* [Actions to take]:
**a)** In the review of A Fighting Heart, who coached Johnny Kilbane in featherweight boxing?
**b)** Summarize the review of A Fighting Heart in two sentences.
**c)** Carry on the review of A Fighting Heart, starting right after its final sentence.

Monday, September 30, 2013

A Fighting Heart (October 5th at the Chagrin Documentary Film Festival)

[A FIGHTING HEART screens Saturday October 5th at 7:00 pm at the Chagrin Documentary Film Festival.] 

Review by Charles Cassady, Jr.

The definitive, magisterial Encyclopedia of Cleveland History tells us that local athlete-turned-politician John Patrick Kilbane (1889-1957), though a featherweight boxing champ of some renown, “was not a very popular titleholder” out of town. Owww! I’d hate to read what the new edition has to say about LeBron. About me, for that matter. Thanks, big, thick Encyclopedia of Cleveland History. I’m sure readers outside of town often mistake you for a joke book too.

A more passionate and worshipful POV of Johnny Kilbane comes from A FIGHTING HEART, a pleasant, nostalgic Irish-made short feature by filmmaker Des Kilbane (naturally) that traces the immigrant success story of this illustrious Clevelander, from his ancestral roots in Achill Island, where there is a Kilbane Town (naturally). Better be prepared for some serious Irishness here.


Born west of the Cuyahoga River within the sound of St. Malachi bells to an immigrant steelworker-father, Johnny took up featherweight-class boxing under the coaching of pugilist Jimmy Dunn. Kilbane is described here as a “scientific” boxer, that is, one who used his wits as much as his fists. Experts and boxing historians from the storied fight magazine The Ring (no relation to the schlocky Japanese horror-franchise) are interviewed, and I was charmed to see a name that struck me from the 1980s, latter-day Irish boxing champ Barry McGuigan, speaking about Kilbane and the long shadow he cast down history.

* [Supplied data]:
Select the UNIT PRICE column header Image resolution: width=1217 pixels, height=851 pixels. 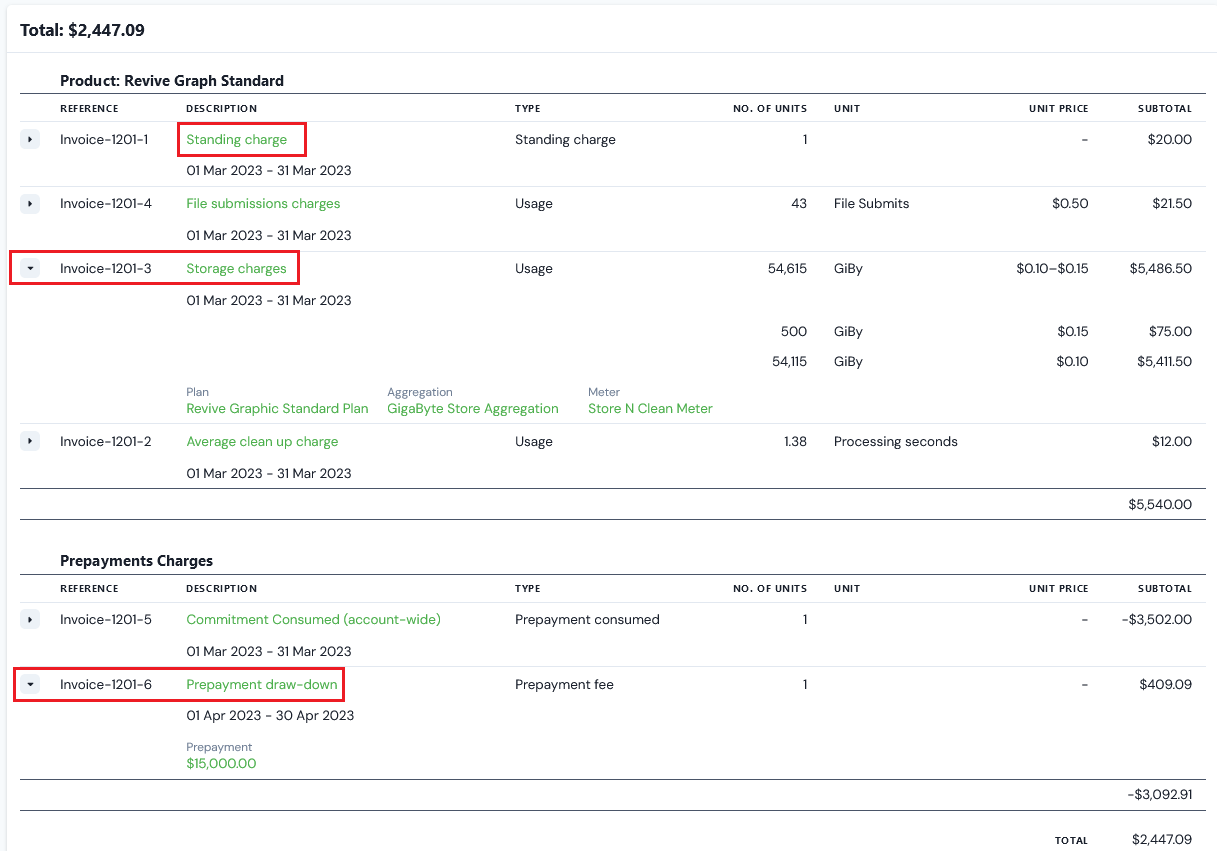[x=1059, y=108]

* [Answers to the exercises]:
**a)** Pugilist Jimmy Dunn.

**b)** A Fighting Heart, an Irish-made short feature by Des Kilbane screening October 5th at the Chagrin Documentary Film Festival, gives a passionate, worshipful account of Cleveland featherweight champion Johnny Kilbane, tracing his immigrant success story from his ancestral roots on Achill Island. The review notes that Kilbane, born west of the Cuyahoga to an immigrant steelworker, was a "scientific" boxer, and that the film interviews experts from The Ring and former Irish champion Barry McGuigan.

**c)**
Though Kilbane went on to became a legislator, a clerk of the municipal courts, and even a poet, the film naturally focuses on his 11 years as featherweight champ, from 1912-1923. In an echo of one of the little-remembered Oscar-nominated features of history, 1967’s THE LEGENDARY CHAMPIONS, we hear that young Johnny, like many title-holders of the era, was shanghaied into show business, doing guest appearances in stage melodramas and Vaudeville. This was quite typical of boxing at the time – remember that when Mike Tyson makes another movie gag cameo, and ponder that there is nothing much new under the sun.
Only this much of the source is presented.